1.4 AAA-S02: initial screen coverage
No change to standard.
A supplementary indicator has been added to show coverage of the initial screen by each IMD decile.
Previously AAA-S02 related to ‘uptake: completeness of the annual surveillance offer’, but this has now been retired.
1.5 AAA-S03: initial screen coverage in the most deprived 30% of local areas
No change to standard.
1.6 AAA-S04: initial screen uptake
Increase acceptable level to greater than or equal to 77.0%.
1.7 AAA-S05: annual surveillance coverage
Threshold amended to acceptable level to greater than or equal to 87.0%.
1.8 AAA-S06: annual surveillance uptake
No change to standard.
1.9 AAA-S07: quarterly surveillance coverage
No change to standard.
1.10 AAA-S08: quarterly surveillance uptake
No change to standard.
1.11 AAA-S09: visualised initial screens
Indicator changed to measure the proportion of visualised screens instead of the proportion on non-visualised screens.
Threshold amended to acceptable level to greater than or equal to 98%.
Achievable threshold retired.
Caveat added to state that ‘services would not be expected to have a visualisation rate of 100% due to individuals with a habitus that prevents a satisfactory image using portable ultrasound equipment.’
1.12 AAA-S10: time to internal quality assurance
Threshold amended to acceptable level to greater than or equal to 80.0%.
1.13 AAA-S11: time to nurse assessment
Threshold amended to acceptable level to greater than or equal to 70.0%.
Threshold amended to achievable level to greater or equal to 85.0%.
1.14 AAA-S12: time to first vascular surgeon assessment
No change to standard.
Data to be presented quarterly rather than cumulatively.
1.15 AAA-S13: time to vascular surgery
No change to standard.
Data to be presented quarterly rather than cumulatively.
2. Pathway themes
NHS AAA screening standards look at 4 themes to assess the pathway and 3 key performance indicators (KPIs) are derived from AAA-S02, AAA-S05 and AAA-S07.
2.1 Theme: uptake
Related standards are:
AAA-S01: initial screen offer
AAA-S04: initial screen uptake
AAA-S06: annual surveillance uptake
AAA-S08: quarterly surveillance uptake
2.2 Theme: coverage
Related standards are:
AAA-S02: initial screen coverage
AAA-S03: initial screen coverage in the most deprived 30% of local areas
AAA-S05: annual surveillance coverage
AAA-S07: quarterly surveillance coverage
2.3 Theme: test
Related standards are:
AA-S09: visualised initial screens
AAA-S10: time to internal quality assurance
2.4 Theme: diagnosis/intervention
Related standards are:
AAA-S11: time to nurse assessment
AAA-S12: time to first vascular surgeon assessment
AAA-S13: time to vascular surgery
3. Resources to support providers and commissioners
Additional AAA operational guidance is included in the:
- AAA Screening Programme Guidance
- KPI and standards data submission guidance
- standard validation guidance
- waiting times guidance
4. Reporting and publishing standards
We publish annual standards reports (see the ‘data and standards section’), and quarterly KPI data.
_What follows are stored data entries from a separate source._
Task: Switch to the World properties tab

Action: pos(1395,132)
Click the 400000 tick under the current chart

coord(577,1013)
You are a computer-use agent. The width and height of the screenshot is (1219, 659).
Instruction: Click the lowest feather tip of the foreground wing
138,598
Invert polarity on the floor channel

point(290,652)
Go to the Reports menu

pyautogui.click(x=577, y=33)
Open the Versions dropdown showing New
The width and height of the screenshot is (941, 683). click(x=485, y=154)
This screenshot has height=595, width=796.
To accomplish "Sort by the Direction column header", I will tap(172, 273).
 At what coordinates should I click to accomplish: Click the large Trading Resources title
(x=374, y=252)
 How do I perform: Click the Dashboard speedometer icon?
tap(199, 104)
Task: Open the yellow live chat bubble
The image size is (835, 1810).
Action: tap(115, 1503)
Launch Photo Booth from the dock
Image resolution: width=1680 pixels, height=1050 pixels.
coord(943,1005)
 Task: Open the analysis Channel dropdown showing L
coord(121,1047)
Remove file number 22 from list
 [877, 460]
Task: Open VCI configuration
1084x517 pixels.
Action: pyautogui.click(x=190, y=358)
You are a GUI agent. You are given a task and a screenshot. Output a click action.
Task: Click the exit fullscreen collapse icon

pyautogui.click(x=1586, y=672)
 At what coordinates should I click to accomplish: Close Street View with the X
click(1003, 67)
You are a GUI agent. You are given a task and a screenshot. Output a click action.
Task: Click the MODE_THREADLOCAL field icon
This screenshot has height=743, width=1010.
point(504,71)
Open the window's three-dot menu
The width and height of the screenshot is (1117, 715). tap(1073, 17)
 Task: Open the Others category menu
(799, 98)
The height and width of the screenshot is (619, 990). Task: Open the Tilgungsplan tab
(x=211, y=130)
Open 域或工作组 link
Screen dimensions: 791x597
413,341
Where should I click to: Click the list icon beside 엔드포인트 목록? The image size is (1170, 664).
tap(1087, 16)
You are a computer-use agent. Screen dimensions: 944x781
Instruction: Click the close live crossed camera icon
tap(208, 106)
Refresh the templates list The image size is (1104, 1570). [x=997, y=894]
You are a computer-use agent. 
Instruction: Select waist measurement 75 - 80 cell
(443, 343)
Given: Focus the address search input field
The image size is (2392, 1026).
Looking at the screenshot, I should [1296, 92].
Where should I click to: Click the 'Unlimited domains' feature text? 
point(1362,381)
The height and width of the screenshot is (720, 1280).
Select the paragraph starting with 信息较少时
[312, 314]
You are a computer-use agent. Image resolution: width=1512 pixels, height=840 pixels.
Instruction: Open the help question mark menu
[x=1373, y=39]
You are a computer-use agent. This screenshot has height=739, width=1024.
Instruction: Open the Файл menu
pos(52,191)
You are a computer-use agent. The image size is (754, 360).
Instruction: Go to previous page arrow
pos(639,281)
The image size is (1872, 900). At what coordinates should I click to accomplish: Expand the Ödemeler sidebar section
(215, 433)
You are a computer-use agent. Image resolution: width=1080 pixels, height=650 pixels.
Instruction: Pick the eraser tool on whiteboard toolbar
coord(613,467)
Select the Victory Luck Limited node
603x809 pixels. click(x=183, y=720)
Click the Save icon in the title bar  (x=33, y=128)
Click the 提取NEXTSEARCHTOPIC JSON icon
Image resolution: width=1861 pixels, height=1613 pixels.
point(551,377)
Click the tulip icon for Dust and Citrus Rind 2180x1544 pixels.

We share the data with NHS England before publication.
The data to support the AAA screening standards is collected through the national Screening Management and Referral Tracking (SMaRT) database and IT system. Local providers enter operational data daily and this information is used to calculate the standards. Providers receive quarterly updates on their progress against the standards, which they can validate and sign off. Information relating to surgery is obtained from data entered by the programme and a direct data feed from the national vascular registry into SMaRT.